Yeah But Did The Deputy Have Independent Probable Cause For The Sniff?
The State disputes the court’s finding that the deputy lacked a reasonable, articulable suspicion of drug trafficking.
The State argues that, considered in their totality, the facts known to him at the time and the inferences his law-enforcement training and experience had taught him to draw from such facts made him reasonably suspicious and “justif[ed] the detention of defendant and his vehicle for the canine sniff and all that followed.”
The Reasons He Suspected Drug Trafficking…
He testified he suspected defendant of drug trafficking for the following reasons—
1. Excessive Nervousness. Although nervousness can contribute to reasonable suspicion (People v. Moore, 341 Ill. App. 3d 804, 811 (2003)), nervousness is not enough to arouse reasonable suspicion (see People v. Sinegal, 409 Ill. App. 3d 1130, 1135-36 (2011)).
2. Driving Under the Speed Limit. Because it is illegal to drive faster than the speed limit, driving a mere two miles per hour below the speed limit does not contribute to reasonable suspicion.

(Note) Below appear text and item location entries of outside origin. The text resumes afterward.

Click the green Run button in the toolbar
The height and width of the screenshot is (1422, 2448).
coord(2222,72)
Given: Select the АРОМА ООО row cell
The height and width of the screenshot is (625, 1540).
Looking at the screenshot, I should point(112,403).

3. Out of State Plates and His Purported Destination. Defendant’s presence on Interstate 74, near Carlock, Illinois, contributed little to reasonable suspicion. On Google Maps, one of the suggested routes from Lakewood, Washington, to Alabama is through Idaho, Montana, North Dakota, Minnesota, Wisconsin, Illinois, Kentucky, and Tennessee. In Illinois the suggested route goes through Bloomington, via Interstate 39. Carlock is only 13.4 miles from Bloomington and, therefore, is not far out of the way.

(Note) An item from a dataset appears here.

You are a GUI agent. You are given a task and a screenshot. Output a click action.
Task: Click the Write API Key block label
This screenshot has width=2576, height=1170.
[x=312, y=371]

4. Evidence of Hard Travel. This was a 35 hour drive. “Road trash” was evidence of “hard travel.” Couriers of drugs wanted to minimize their risk by getting rid of the drugs as soon as they could. So, instead of stopping at restaurants, they typically drove straight through, keeping themselves awake and boosting their stamina by loading up on energy drinks and junk food from gas stations. Problem is, innocent drivers likewise consume energy drinks and junk food to stay awake on the road, and they drive straight through to avoid spending money on hotels. Because fast-food wrappers and containers litter the floors of many cars traveling long distances on interstate highways, such supposed signs of “hard travel” contribute little to reasonable suspicion. “The facts used to support an investigatory detention are insufficient when they describe a very large category of presumably innocent travelers, who would be subject to virtually random seizures.” People v. Ortiz, 317 Ill. App. 3d 212, 225 (2000).
5. Driving Instead of Flying, Only to Stay a Few Days. First, we note that, contrary to the deputy’s testimony, “a few days” does not necessarily mean only two days. Instead, “few” means “a small number of”—which could be more than two and all the way up to whatever number one regards as the upper limit of “small.” New Oxford American Dictionary 626 (2001). ¶ 90 Second, it is not unusual for people to drive even if flying would be cheaper. They want to see the scenery or stop at places along the way, or they need transportation once they reach their destination. Defendant’s choice to drive rather than to fly contributes little to reasonable suspicion.
6. No Luggage in Sight. Deputy testified he saw no luggage. He saw, however, a backpack. Not everyone owns luggage, and if defendant intended to stay only a few days with his daughter, he could have stuffed his backpack full of clothing. So, the lack of luggage other than a backpack makes no contribution to reasonable suspicion.
7. A Criminal History of Drug Trafficking. The dispatcher told the deputy that defendant had “multiple for drug trafficking” in Kentucky. A criminal history and nervousness, without more, do not arouse reasonable suspicion. People v. Davenport, 392 Ill. App. 3d 19, 28 (2009).